Defense Can Be the Best Offense in Protecting Human Rights

Sometimes, success is measured by how firmly you hold the line.

In December 2017, survivors of sexual violence in the Democratic Republic of the Congo (DRC) witnessed a milestone in justice. In a landmark judgment, a mobile court convicted 11 men, including a sitting member of a provincial parliament, of crimes against humanity for raping dozens of young girls in the village of Kavumu, and sent them to prison for life. It was the first ruling of its kind in Congolese history. Physicians for Human Rights (PHR) and our partners were elated that the court held powerful men to account and that the survivors obtained justice.

Just a few months earlier, we had celebrated that the world’s largest organization of psychologists stood up against torture and ill-treatment. The American Psychological Association (APA) reaffirmed its 2015 resolution banning psychologists from participating in national security interrogations and serving at illegal detention sites like Guantánamo Bay. PHR has documented human rights abuses of Guantánamo detainees and exposed how psychologists committed, concealed, and justified torture and abuse of detainees. Since 2005, following the Abu Ghraib scandal, we have relentlessly pushed for a ban on these practices, consistent with the medical ethics of “do no harm.”

But as human rights defenders the world over know, successes seldom go unchallenged. It wasn’t long before both of these landmark victories were contested. The Kavumu verdict was appealed in July 2018, and the APA decision was put to a renewed vote in August 2018 by those seeking a return of military psychologists to Guantánamo.

We in the human rights world fight every day to ensure that our hard-won victories on behalf of victims and survivors are not reversed. Each day we fight to preserve these gains for health and human dignity, and we are careful never to become complacent, even following unambiguous successes. A policy that protects the vulnerable against abuses of power could be adopted today, but summarily revoked tomorrow – sometimes openly, and sometimes in secrecy. Fighting for human rights can sometimes seem like an endless struggle where even as one battle is won, another hard-won gain is eroded.

Given the human rights crises we are witnessing globally and domestically, it has become increasingly evident over the past few years that the human rights movement must embrace an additional metric for defining success: not just moving forward, but securing progress against efforts to move backward; of maintaining gains in the face of escalating disregard for the rule of law, for science, and for evidence. In this shifting paradigm, the tools of law, science, and evidence are even more critical and powerful. Any win must not be taken for granted, but understood as a step forward along the long road that lies ahead.

In July 2018, PHR and our partners exhaled and rejoiced as a DRC appeals court upheld the original Kavumu convictions against lawmaker Frederic Batumike and the militia members he directed. One month later, the APA voted to retain its ban on psychologists at Guantánamo – reinforcing that torture and indefinite detention are unlawful, and that psychologists should have no part in supporting these violations. But any sense of relief is tempered by the knowledge that those indifferent to medical complicity in abuses will not stop.
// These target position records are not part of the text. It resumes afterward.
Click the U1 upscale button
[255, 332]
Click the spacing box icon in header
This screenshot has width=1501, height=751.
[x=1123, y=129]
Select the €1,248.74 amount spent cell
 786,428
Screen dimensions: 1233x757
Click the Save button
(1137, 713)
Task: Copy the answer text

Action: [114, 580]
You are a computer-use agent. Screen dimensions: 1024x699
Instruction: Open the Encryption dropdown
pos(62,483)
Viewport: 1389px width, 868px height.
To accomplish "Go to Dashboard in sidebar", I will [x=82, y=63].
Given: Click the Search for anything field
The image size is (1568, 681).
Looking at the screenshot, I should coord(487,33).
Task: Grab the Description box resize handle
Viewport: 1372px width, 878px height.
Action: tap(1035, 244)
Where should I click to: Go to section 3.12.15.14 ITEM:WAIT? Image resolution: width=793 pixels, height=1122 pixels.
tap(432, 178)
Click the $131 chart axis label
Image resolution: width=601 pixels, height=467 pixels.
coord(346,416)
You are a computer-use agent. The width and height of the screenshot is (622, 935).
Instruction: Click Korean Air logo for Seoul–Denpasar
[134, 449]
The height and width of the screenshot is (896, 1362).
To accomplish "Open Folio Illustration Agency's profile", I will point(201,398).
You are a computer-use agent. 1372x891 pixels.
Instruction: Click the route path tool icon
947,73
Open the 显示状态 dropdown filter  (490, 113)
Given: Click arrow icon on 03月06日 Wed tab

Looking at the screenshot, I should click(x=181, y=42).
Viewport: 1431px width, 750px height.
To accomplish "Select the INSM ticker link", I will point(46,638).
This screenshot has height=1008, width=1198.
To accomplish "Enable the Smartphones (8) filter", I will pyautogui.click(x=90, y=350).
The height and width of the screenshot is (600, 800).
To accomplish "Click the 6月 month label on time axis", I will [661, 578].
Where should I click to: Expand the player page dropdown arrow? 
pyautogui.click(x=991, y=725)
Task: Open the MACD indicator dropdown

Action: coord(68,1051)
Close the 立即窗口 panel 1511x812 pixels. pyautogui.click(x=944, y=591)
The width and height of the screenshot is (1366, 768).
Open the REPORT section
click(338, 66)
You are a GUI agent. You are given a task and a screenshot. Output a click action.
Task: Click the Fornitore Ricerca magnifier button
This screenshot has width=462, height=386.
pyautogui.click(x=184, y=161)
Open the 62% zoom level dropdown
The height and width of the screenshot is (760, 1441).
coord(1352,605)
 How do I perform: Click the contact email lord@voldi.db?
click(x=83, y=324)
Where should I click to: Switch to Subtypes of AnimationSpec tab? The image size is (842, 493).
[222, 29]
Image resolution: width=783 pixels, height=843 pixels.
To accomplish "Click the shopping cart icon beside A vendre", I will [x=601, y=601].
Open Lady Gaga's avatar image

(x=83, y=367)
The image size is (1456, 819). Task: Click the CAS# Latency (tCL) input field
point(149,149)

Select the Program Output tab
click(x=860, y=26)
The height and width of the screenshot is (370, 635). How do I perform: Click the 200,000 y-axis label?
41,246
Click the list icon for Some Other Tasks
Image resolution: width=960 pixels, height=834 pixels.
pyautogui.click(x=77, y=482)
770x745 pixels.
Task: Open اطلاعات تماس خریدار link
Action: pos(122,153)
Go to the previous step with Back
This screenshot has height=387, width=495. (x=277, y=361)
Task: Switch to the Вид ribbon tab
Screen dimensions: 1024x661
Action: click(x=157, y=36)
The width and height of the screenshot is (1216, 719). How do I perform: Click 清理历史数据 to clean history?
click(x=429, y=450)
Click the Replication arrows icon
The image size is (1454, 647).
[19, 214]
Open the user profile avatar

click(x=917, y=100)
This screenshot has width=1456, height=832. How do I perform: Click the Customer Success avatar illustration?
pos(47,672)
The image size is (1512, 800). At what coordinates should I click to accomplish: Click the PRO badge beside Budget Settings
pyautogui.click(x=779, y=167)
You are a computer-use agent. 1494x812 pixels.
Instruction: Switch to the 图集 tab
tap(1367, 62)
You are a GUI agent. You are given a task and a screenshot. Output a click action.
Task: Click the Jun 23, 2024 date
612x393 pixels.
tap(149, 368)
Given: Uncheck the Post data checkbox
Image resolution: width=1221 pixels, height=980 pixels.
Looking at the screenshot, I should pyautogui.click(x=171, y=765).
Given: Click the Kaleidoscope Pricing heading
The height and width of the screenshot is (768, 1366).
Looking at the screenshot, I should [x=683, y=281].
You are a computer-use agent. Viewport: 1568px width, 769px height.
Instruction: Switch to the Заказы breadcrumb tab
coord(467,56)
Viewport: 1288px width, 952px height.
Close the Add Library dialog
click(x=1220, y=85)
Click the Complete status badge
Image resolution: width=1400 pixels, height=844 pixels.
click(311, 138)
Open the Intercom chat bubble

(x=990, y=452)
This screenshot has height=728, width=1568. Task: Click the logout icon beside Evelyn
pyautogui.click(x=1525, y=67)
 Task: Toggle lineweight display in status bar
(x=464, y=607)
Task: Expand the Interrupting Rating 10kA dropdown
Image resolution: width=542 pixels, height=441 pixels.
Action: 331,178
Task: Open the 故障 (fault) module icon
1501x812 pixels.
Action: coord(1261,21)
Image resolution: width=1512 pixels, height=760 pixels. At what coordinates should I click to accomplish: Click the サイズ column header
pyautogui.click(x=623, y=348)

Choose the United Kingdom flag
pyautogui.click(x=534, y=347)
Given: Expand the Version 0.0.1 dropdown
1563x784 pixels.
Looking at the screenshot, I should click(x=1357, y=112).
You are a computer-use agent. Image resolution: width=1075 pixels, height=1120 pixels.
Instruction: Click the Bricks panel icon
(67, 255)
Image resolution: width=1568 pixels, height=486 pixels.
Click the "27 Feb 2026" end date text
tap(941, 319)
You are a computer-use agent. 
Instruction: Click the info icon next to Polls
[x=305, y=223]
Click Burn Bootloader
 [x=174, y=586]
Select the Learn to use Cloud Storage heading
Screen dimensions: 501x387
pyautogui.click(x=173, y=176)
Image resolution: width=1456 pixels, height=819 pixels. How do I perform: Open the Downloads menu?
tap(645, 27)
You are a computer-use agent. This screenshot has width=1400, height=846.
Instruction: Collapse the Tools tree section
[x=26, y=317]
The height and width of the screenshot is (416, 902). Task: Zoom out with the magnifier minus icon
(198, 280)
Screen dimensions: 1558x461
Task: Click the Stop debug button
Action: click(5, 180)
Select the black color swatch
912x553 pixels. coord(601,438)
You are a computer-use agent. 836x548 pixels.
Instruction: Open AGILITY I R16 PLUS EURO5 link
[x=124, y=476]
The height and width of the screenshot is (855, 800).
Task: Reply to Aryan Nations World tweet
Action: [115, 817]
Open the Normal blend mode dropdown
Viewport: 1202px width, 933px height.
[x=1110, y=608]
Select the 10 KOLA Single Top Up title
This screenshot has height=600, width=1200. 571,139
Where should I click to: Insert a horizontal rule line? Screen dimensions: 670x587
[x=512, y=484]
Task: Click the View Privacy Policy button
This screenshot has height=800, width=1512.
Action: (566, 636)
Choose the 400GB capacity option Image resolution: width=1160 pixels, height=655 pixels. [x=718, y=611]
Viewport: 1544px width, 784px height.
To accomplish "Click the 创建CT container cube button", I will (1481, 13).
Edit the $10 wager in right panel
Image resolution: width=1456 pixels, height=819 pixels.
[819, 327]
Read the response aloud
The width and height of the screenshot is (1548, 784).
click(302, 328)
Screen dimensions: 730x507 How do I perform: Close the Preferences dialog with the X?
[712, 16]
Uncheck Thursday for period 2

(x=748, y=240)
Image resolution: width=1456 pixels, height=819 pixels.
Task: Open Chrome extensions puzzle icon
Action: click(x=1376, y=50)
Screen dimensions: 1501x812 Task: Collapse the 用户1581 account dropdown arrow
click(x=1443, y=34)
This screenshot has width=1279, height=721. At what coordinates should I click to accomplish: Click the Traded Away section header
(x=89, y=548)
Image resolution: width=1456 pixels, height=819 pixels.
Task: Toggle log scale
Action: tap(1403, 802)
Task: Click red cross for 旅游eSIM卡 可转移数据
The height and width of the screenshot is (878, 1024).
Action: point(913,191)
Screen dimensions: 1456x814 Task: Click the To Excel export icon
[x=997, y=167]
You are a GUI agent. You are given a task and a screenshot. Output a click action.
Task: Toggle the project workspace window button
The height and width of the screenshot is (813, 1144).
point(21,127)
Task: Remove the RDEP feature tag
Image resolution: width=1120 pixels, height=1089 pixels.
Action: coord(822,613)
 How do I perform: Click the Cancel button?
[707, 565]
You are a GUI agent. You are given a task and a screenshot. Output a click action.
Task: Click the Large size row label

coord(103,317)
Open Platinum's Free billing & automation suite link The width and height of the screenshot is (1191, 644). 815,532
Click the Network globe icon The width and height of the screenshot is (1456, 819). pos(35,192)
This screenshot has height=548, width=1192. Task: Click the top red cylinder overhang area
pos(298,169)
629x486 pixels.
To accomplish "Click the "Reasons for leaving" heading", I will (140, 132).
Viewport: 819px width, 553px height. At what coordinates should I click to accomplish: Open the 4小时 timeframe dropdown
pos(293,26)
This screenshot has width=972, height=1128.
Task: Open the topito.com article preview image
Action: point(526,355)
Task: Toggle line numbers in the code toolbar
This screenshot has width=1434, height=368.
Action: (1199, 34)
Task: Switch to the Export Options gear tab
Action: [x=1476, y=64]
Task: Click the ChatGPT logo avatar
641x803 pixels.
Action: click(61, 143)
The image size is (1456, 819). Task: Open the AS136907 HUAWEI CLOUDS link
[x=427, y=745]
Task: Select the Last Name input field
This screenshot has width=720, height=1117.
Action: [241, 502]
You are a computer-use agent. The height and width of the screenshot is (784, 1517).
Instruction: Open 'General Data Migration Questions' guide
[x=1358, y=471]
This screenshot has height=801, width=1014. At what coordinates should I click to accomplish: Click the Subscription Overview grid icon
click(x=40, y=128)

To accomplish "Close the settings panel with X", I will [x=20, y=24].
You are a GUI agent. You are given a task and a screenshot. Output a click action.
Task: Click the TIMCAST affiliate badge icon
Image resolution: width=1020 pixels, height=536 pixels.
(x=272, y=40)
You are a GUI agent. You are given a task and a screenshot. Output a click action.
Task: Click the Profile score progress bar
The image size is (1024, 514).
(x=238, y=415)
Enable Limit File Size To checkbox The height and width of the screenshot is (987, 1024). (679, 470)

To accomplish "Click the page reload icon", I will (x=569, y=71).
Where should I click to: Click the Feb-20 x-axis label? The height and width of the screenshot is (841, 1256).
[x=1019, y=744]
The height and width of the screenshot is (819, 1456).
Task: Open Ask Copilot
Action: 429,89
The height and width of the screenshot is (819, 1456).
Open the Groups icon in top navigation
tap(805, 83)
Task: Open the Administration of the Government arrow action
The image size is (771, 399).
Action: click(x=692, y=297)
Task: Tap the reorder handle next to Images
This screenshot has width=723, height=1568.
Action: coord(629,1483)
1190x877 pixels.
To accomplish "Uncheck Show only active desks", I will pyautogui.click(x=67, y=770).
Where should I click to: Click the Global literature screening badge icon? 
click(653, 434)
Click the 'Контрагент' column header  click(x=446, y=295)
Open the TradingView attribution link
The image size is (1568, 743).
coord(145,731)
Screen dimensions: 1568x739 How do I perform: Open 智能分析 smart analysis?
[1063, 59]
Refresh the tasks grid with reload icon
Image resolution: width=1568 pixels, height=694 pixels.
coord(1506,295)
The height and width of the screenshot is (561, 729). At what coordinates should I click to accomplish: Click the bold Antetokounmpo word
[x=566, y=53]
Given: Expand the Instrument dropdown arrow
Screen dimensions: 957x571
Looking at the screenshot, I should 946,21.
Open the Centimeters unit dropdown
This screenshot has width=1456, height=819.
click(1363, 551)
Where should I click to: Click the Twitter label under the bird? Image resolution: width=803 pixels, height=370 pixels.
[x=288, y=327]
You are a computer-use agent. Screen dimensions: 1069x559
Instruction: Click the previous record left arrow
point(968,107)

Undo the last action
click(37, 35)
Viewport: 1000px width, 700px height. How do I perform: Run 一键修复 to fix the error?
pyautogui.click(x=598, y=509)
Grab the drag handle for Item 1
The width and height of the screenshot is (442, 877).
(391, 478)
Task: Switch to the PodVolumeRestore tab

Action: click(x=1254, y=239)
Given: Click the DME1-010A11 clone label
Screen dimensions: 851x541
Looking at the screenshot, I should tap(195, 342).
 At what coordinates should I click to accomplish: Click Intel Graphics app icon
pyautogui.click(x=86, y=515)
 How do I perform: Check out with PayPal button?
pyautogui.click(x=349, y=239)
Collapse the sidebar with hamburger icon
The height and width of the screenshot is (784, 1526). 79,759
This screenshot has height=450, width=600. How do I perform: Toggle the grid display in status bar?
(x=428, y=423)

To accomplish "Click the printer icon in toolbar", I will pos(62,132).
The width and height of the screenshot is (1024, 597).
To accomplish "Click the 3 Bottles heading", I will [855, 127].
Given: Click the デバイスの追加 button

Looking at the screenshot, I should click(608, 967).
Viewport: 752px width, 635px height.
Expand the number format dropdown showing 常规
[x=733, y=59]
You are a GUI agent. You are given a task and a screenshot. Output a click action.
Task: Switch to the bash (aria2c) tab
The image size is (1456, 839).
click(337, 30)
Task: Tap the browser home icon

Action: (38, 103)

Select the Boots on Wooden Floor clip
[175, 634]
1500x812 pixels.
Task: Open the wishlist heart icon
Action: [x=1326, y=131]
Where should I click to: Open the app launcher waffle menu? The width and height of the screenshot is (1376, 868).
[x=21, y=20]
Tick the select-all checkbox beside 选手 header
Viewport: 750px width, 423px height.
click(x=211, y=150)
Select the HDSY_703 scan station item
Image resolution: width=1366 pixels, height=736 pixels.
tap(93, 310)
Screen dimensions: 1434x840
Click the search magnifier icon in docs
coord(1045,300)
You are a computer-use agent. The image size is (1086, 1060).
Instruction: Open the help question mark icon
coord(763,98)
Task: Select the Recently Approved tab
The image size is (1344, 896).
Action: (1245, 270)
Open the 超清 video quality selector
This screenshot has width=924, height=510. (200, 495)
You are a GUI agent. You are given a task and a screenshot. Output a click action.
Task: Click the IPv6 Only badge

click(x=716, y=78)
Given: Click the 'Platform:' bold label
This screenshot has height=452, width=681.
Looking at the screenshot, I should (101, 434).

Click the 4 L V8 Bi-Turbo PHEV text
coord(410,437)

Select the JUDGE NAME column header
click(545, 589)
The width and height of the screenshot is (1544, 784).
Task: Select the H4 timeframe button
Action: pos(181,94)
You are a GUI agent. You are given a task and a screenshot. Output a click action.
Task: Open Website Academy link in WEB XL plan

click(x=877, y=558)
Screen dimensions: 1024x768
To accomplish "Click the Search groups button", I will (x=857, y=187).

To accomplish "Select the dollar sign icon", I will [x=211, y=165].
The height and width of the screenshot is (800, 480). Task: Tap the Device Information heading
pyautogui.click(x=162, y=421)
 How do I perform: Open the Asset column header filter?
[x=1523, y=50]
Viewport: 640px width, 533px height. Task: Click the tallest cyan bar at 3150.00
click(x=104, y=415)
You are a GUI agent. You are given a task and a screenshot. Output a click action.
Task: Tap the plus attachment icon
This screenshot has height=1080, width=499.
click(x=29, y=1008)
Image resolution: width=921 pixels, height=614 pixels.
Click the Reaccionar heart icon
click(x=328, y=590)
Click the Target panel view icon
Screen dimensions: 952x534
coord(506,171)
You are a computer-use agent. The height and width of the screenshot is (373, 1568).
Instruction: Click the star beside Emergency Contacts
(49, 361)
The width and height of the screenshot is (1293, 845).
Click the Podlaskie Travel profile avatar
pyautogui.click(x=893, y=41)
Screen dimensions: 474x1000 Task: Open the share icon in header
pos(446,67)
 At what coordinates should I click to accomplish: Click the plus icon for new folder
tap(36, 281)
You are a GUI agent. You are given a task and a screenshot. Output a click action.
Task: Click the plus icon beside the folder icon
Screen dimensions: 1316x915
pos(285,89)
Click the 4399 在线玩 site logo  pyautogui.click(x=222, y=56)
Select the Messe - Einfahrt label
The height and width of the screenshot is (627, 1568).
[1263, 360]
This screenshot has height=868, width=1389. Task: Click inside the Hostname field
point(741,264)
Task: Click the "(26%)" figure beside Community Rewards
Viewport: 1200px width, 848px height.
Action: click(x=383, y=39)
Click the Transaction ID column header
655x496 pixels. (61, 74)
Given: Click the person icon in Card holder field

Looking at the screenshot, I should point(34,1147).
For every activist who is honored, there is another whose testimony is ignored. For each perpetrator convicted of a war crime, there is another whose massacre is denied. And for each health professional trained to collect forensic evidence, there are many others whose hospitals are bombed. So much of the work done to ensure human rights are upheld is done quietly, and behind the scenes. For this reason, it was especially heartening to see the Nobel Committee award the 2018 Peace Prize to heroes like Nadia Murad, a Yazidi woman and outspoken survivor of sexual violence, and Congolese doctor Denis Mukwege, who treats survivors and who courageously advocates domestically and globally for their meaningful access to justice.

Each of these victories provides inspiration to continue the fight and to ensure that whatever gains are made – whether by a vote, a policy, a resolution, or a ruling – are never reversed, but rather, built upon. They are a constant reminder to human rights activists never to be idle, but to anticipate rollbacks and be ready to fight back with the tools we’ve always used – evidence, facts, and survivors’ testimonies. Because, at the moment, preventing the reversal or rollback of rights is the only way to continue defending established human rights successes.